Pubblicato il 6 Ottobre 2011 20:25 | Ultimo aggiornamento: 27 Ottobre 2012 19:22

CATANIA, 6 OTT – La Procura di Catania ha chiuso le indagini dell‘inchiesta sulla procedura amministrativa che aveva portato all’affidamento della realizzazione del progetto del Presidio territoriale di assistenza (Pta) di Giarre alla Solsamb srl, società guidata da Melchiorre Fidelbo, marito del presidente dei senatori del Pd, Anna Finocchiaro.

Sono complessivamente quattro le persone indagate per abuso d’ufficio per le consulenze logistica, informatica e organizzativa per la realizzazione dell’opera. Avvisi di chiusura delle indagini preliminari, firmati dal procuratore reggente Michelangelo Patané e dal sostituto Alessandro La Rosa, sono stati notificati dalla Guardia di Finanza di Catania, oltre che a Mechiorre Fidelbo, che è indagato in qualità di amministratore unico della Solsamb, ad altre tre persone. Sono l’ex direttore amministrativo dell’Azienda sanitaria provinciale di Catania, Giuseppe Calaciura, il direttore amministrativo dell’Asp, Giovanni Puglisi, e la responsabile del procedimento, Elisabetta Caponetto.

Al centro dell’inchiesta la stipula della delibera n.1719 del 30 luglio del 2010 che autorizzava l’Asp di Catania a redigere un convenzione con la Solsamb per il Pta di Giarre che, secondo l’accusa, sarebbe stata però realizzata ”senza l’espletamento di una procedura ad evidenza pubblica”.

L’atto, sostiene la Procura, ”avrebbe procurato un ingiusto vantaggio patrimoniale alla Solsamb, consistito nell’affidamento diretto alla societa”’ e ”alla corresponsione di una prima anticipazione di 175mila euro”, somma ”proveniente dalla quota del co-finanziamento Stato-Regione” previsto dalla Finanziaria del 2007.

Per la Procura di Catania, ”’Fidelbo, amministratore unico della Solsamb, concorreva in qualità di determinatore o comunque di istigatore della condotta del Calaciura, del Puglisi e della Caponetto, predisponendo l’atto di convenzione allegato alla delibera” e ”proponendo la stipula all’Asp di Catania”.

Sul caso sono stati disposti accertamenti anche da parte dell’assessorato regionale alla Sanita’ e l’Asp ha deliberato la sospensione del provvedimento.
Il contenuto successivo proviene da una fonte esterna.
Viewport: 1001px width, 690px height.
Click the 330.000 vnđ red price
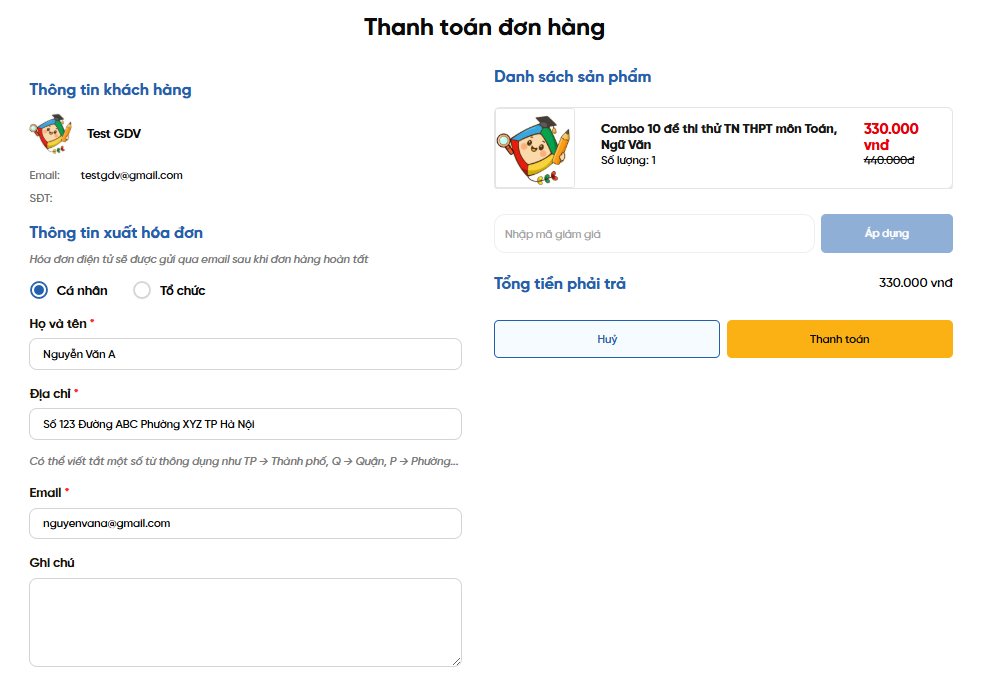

Per Carmelo Galati, legale di Calaciura, ”nuovi documenti che presto arriveranno da Palermo serviranno a chiarire ulteriormente la vicenda e a dimostrare la liceità del comportamento del direttore dell’Asp di Catania”.

La Solsamb ha sempre sostenuto che il progetto non aveva bisogno di gara d’appalto percé’ ”opera dell’ingegno” e che non esiste alcuna connessione tra il ruolo di Melchiorre nella società e il ruolo politico della moglie, la senatrice Finocchiaro, estranea alla vicenda e all’inchiesta. L’inaugurazione della struttura avvenne alla presenza dell’ex ministro alla Salute, Livia Turco, e dell’assessore regionale alla Sanità, Massimo Russo. La vicenda ha sollevato polemiche politiche e l’intervento della commissione parlamentare sugli errori sanitari, presieduta da Leoluca Orlando, su richiesta della stessa senatrice Anna Finocchiaro.